Aim of the task: Return each line of the listing that contains the string "agent".
----------
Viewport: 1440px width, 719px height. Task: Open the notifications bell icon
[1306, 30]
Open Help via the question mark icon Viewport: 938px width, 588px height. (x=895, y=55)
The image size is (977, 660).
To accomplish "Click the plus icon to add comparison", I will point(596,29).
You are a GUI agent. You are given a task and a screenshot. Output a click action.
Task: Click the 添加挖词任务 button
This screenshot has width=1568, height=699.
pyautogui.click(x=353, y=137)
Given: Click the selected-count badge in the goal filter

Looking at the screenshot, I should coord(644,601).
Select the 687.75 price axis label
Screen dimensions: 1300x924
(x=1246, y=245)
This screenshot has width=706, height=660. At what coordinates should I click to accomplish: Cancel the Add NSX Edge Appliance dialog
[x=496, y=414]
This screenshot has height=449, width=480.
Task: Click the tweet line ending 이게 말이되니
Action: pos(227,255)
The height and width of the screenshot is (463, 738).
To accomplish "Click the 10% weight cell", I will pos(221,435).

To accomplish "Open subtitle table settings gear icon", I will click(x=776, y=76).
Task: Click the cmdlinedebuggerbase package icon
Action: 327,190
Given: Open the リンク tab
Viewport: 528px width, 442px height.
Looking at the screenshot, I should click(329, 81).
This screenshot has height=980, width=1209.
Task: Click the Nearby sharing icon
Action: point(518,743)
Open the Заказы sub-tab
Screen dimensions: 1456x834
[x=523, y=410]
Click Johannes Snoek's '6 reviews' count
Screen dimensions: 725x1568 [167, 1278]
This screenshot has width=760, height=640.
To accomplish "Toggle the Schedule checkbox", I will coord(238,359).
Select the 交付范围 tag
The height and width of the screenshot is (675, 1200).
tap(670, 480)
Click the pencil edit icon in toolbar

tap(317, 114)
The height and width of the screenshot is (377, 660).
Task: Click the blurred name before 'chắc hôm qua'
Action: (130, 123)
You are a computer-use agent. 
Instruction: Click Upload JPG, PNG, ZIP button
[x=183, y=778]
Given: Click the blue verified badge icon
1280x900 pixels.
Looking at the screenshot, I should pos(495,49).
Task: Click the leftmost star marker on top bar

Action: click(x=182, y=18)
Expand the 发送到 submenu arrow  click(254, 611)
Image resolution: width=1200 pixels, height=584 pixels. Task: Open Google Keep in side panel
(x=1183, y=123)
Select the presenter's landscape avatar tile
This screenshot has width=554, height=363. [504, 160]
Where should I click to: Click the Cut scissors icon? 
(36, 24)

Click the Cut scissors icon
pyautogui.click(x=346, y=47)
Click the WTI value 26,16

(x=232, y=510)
----------
Answer to this task:
You are a GUI agent. You are given a task and a screenshot. Output a click action.
You are a computer-use agent. 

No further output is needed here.